Source information START
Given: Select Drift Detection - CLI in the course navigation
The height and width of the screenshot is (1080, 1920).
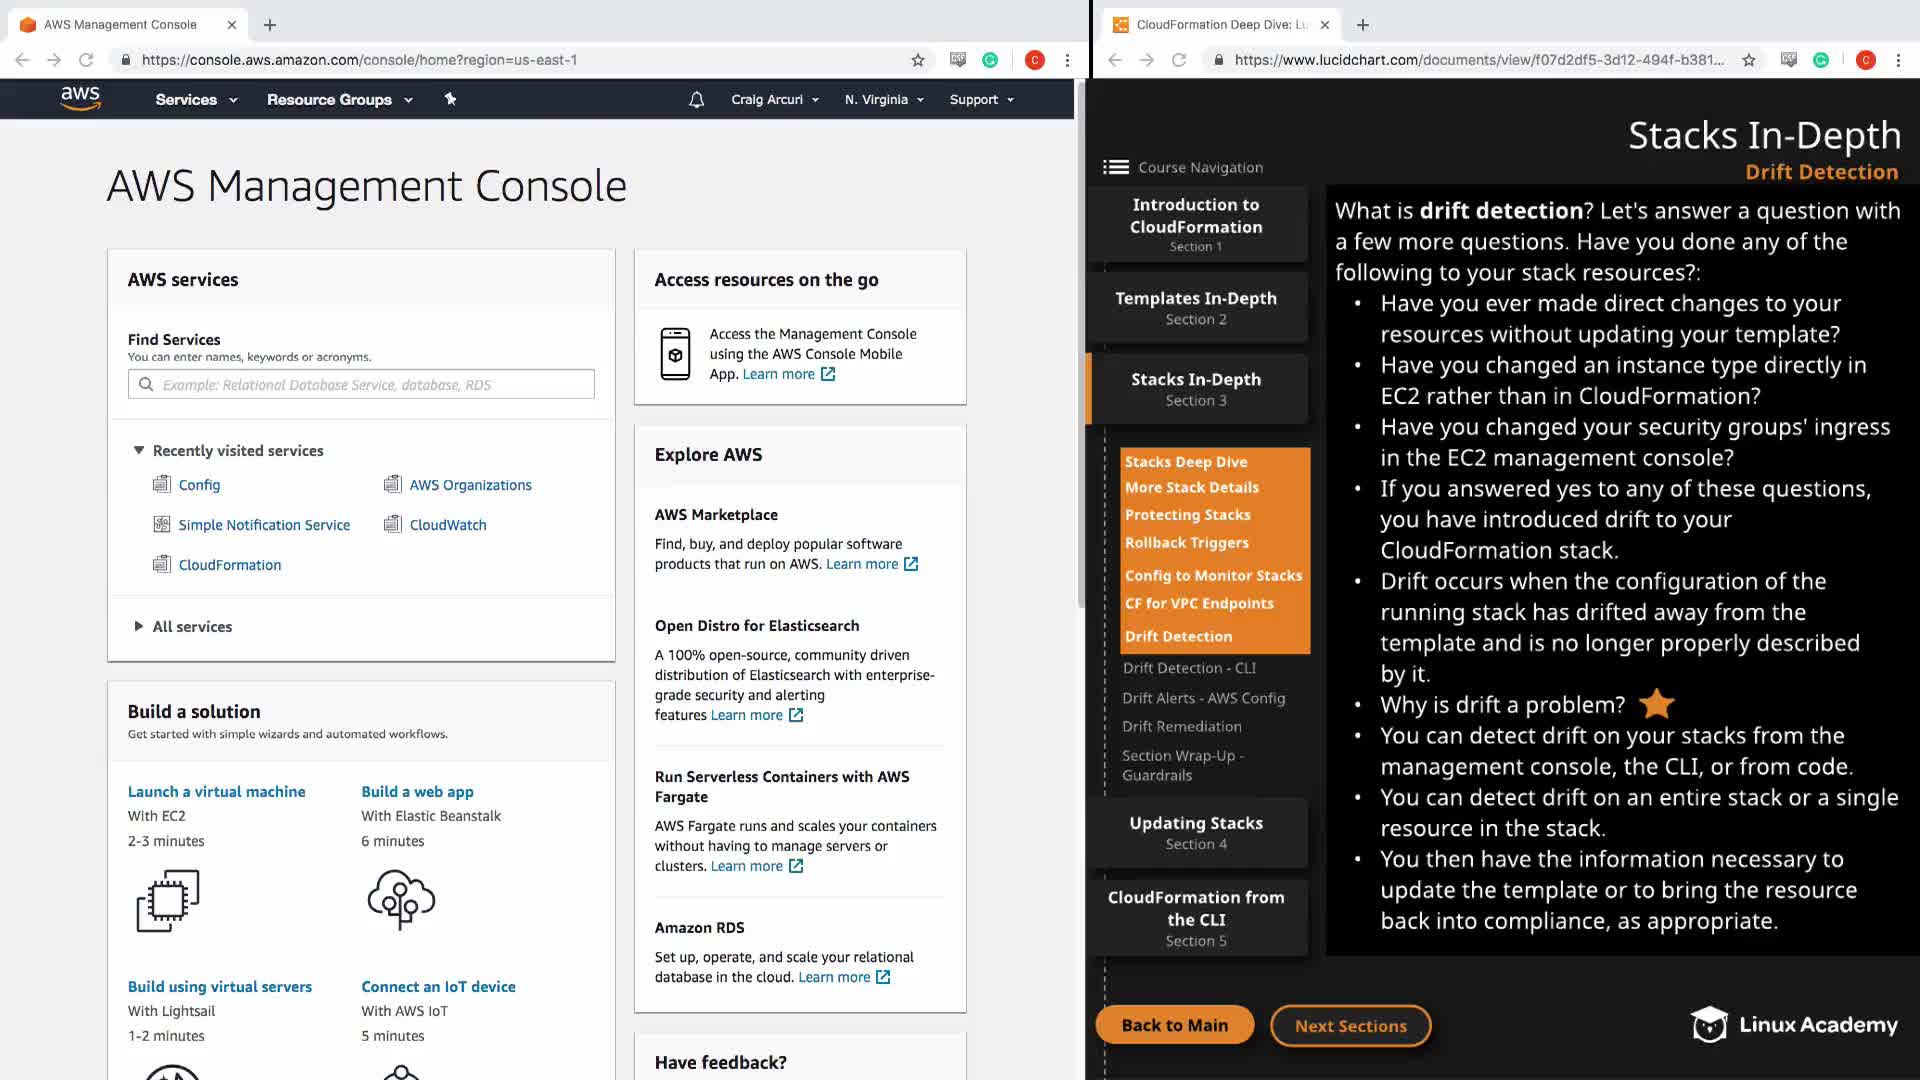Looking at the screenshot, I should [x=1188, y=668].

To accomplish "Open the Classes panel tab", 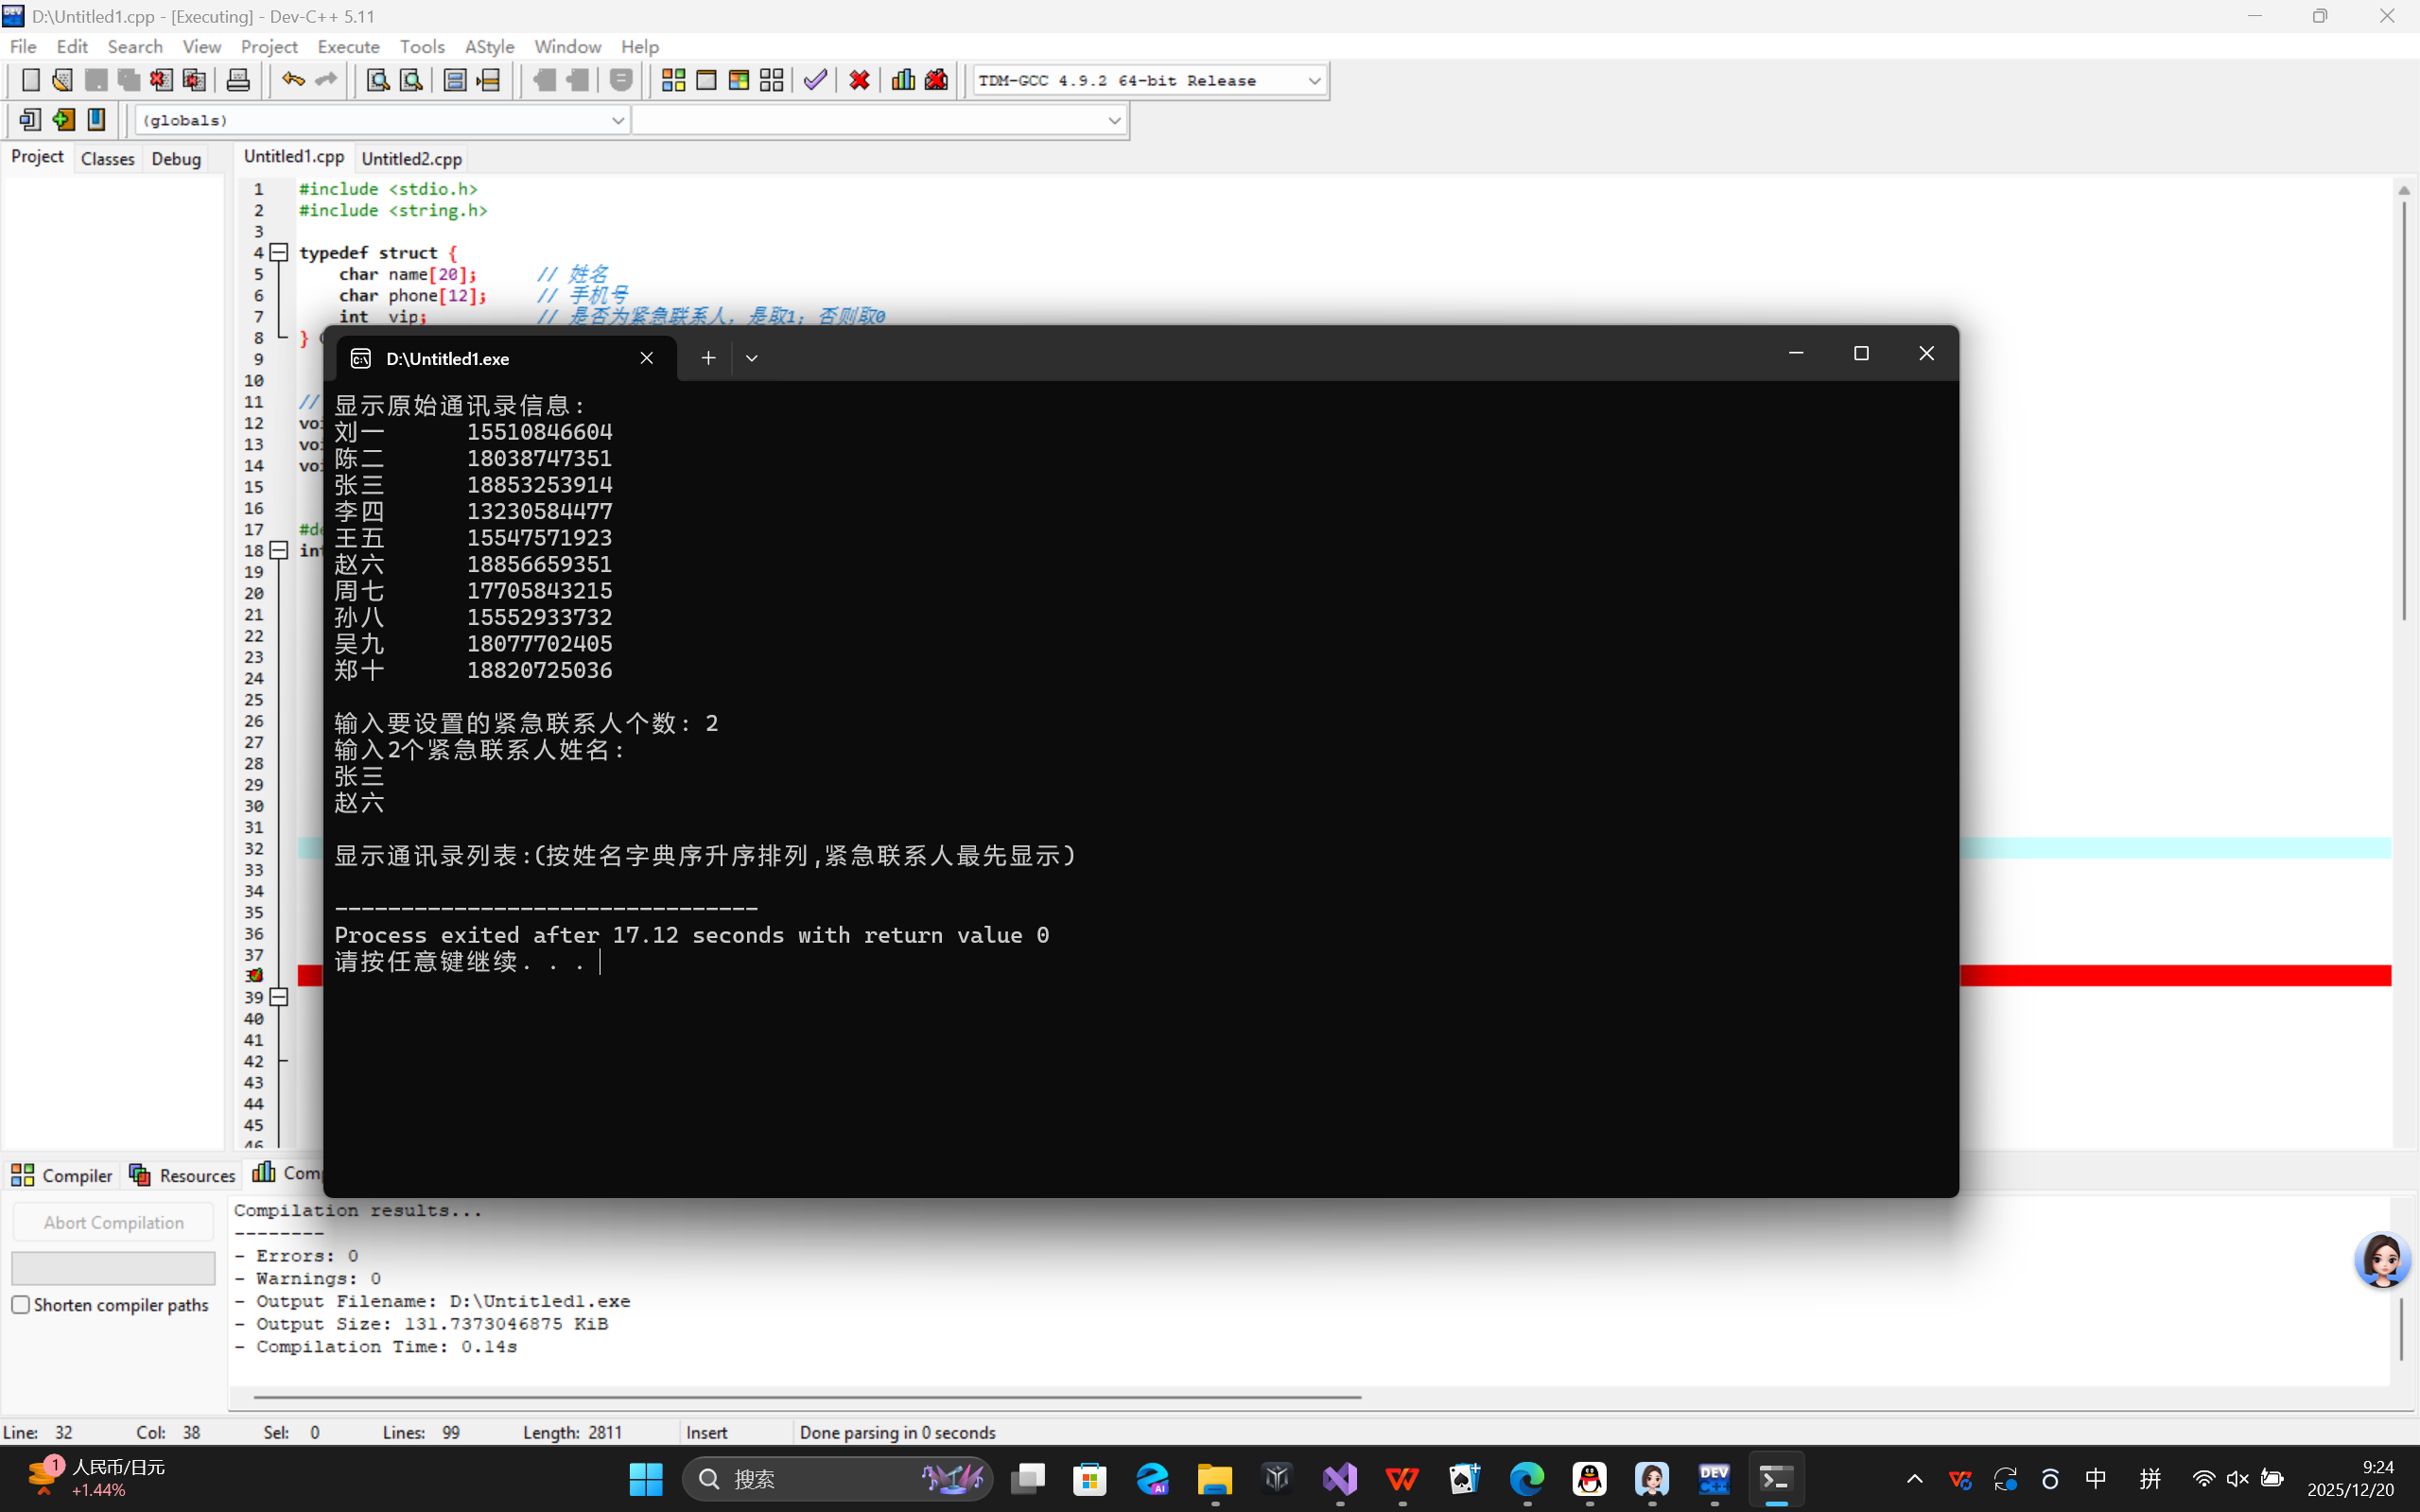I will 107,158.
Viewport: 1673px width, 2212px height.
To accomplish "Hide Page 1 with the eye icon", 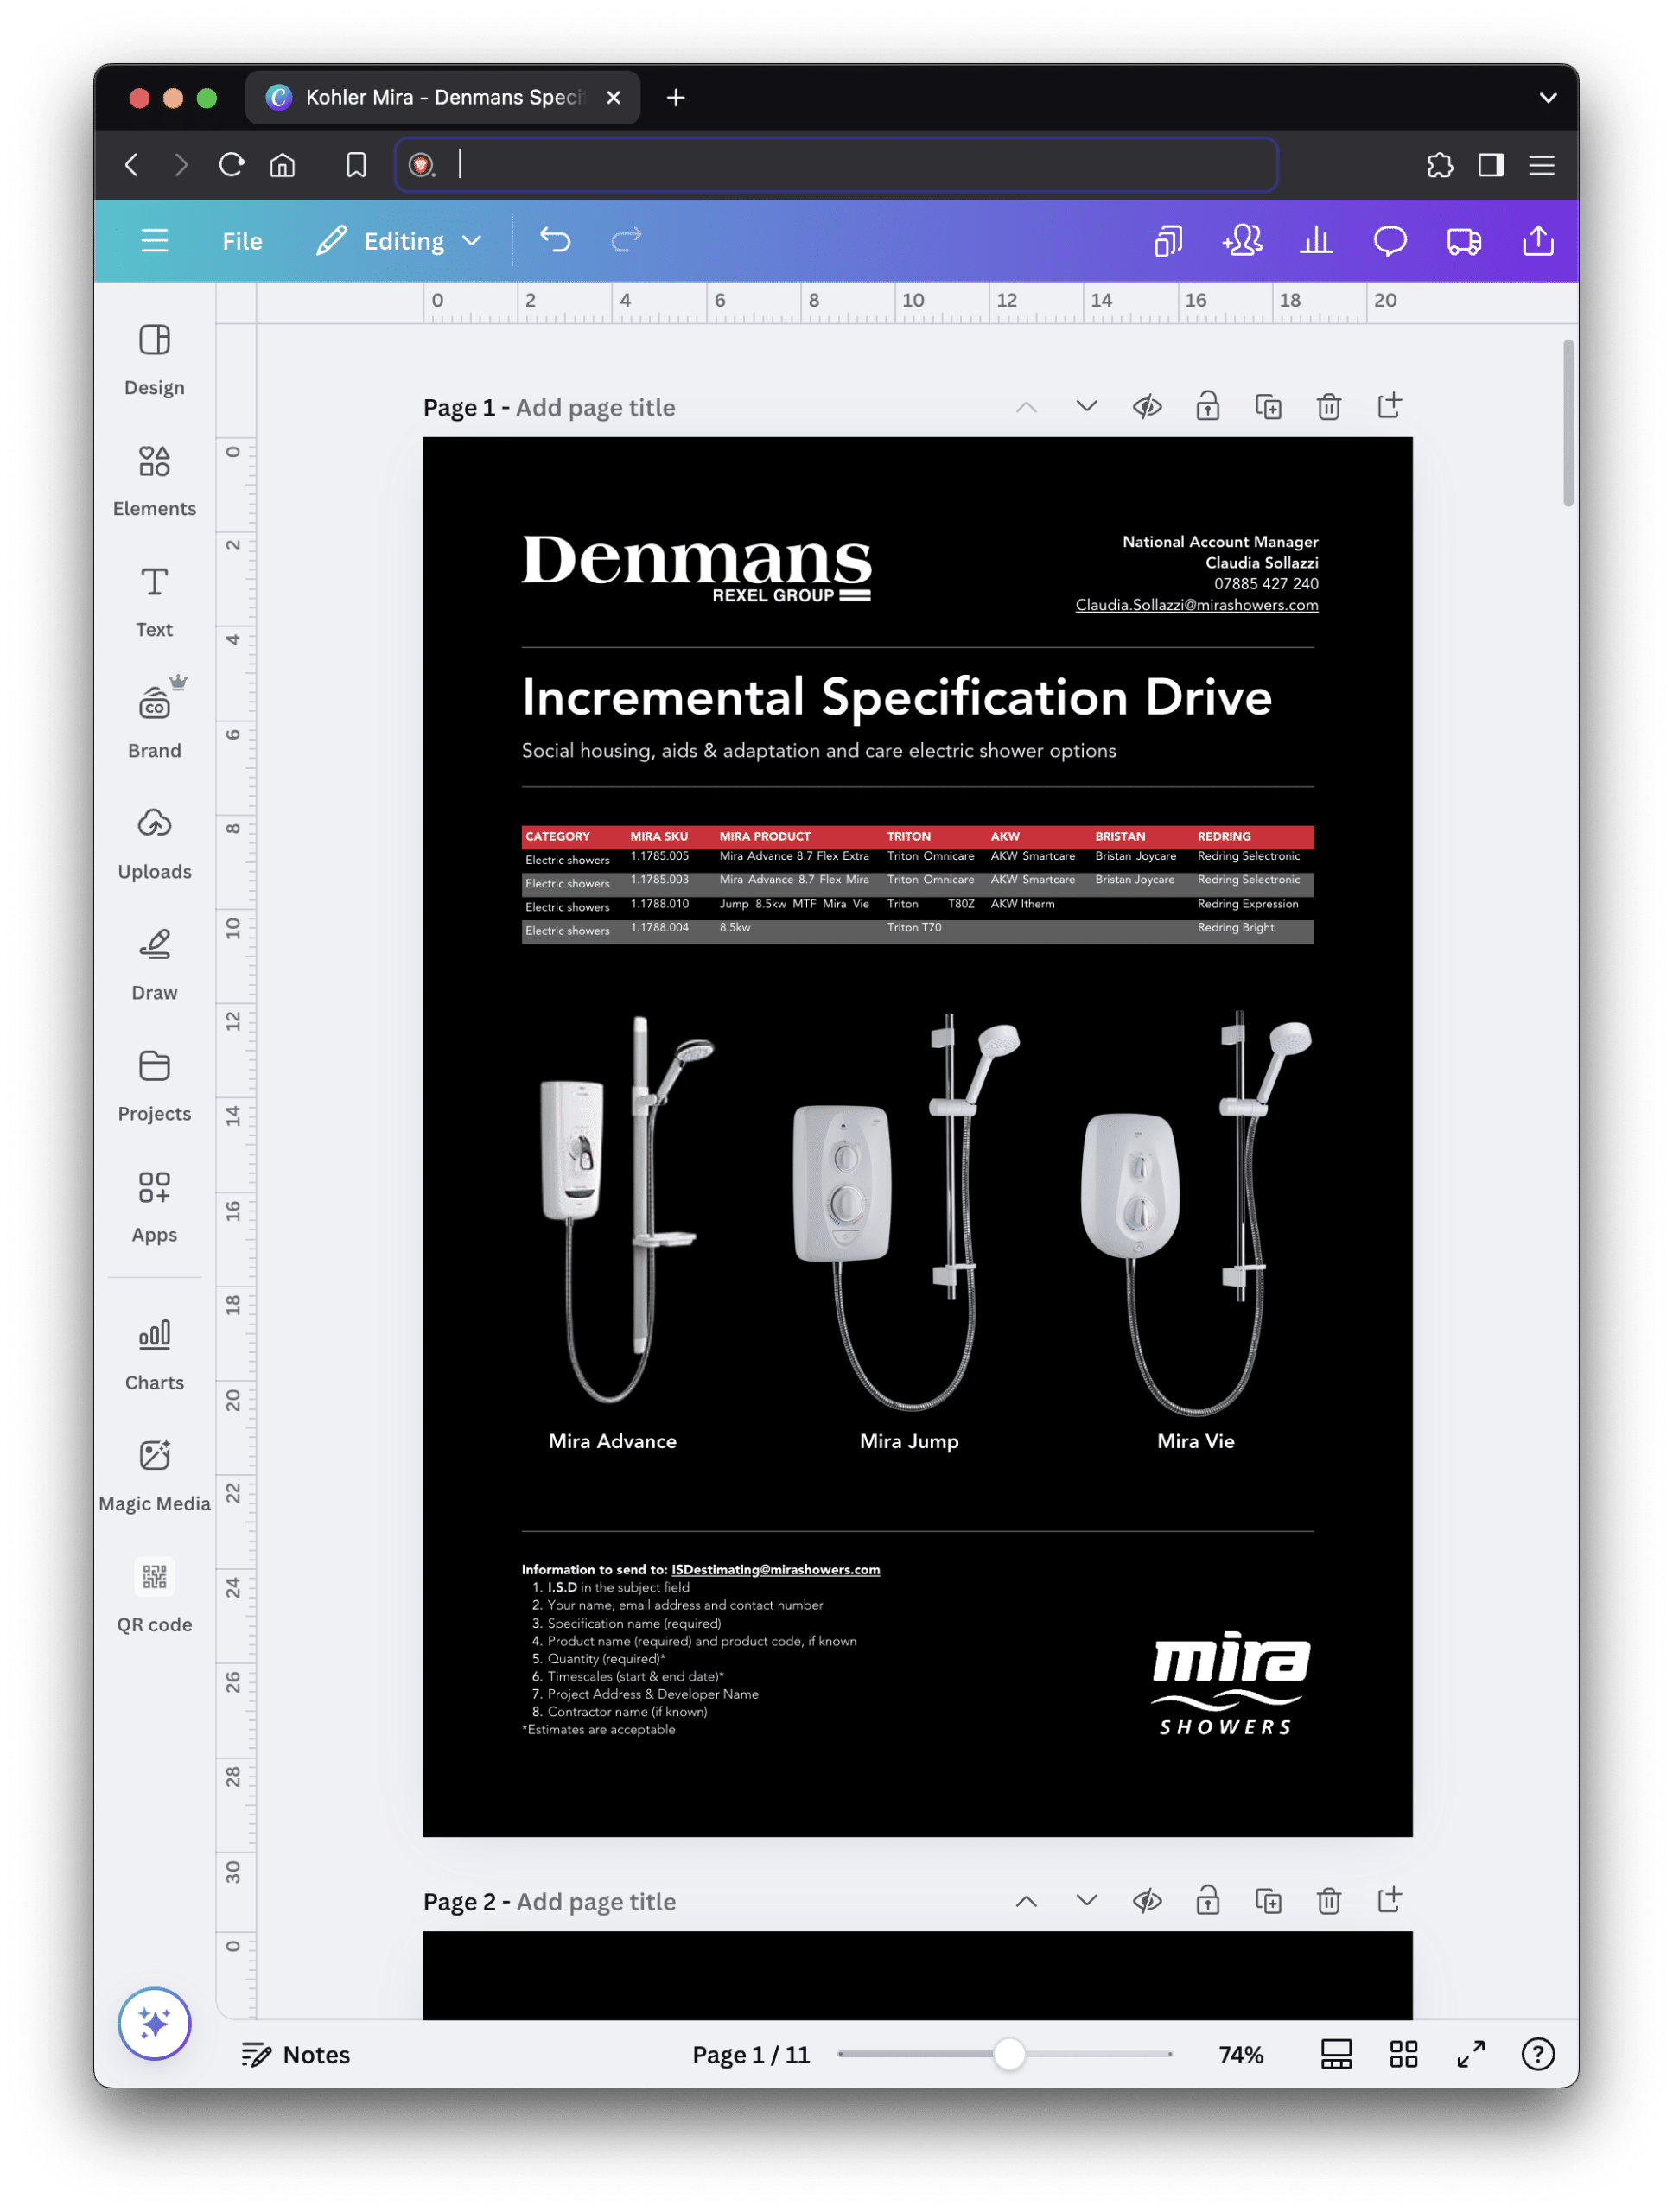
Source information END
◆ **What this task involves**
Starting with the line that contains "Viewport: 1673px width, 2212px height.", reproduce every line down to the end of the listing above, both endpoints included. Pictures stay out.

◆ **Written solution**
Viewport: 1673px width, 2212px height.
To accomplish "Hide Page 1 with the eye icon", 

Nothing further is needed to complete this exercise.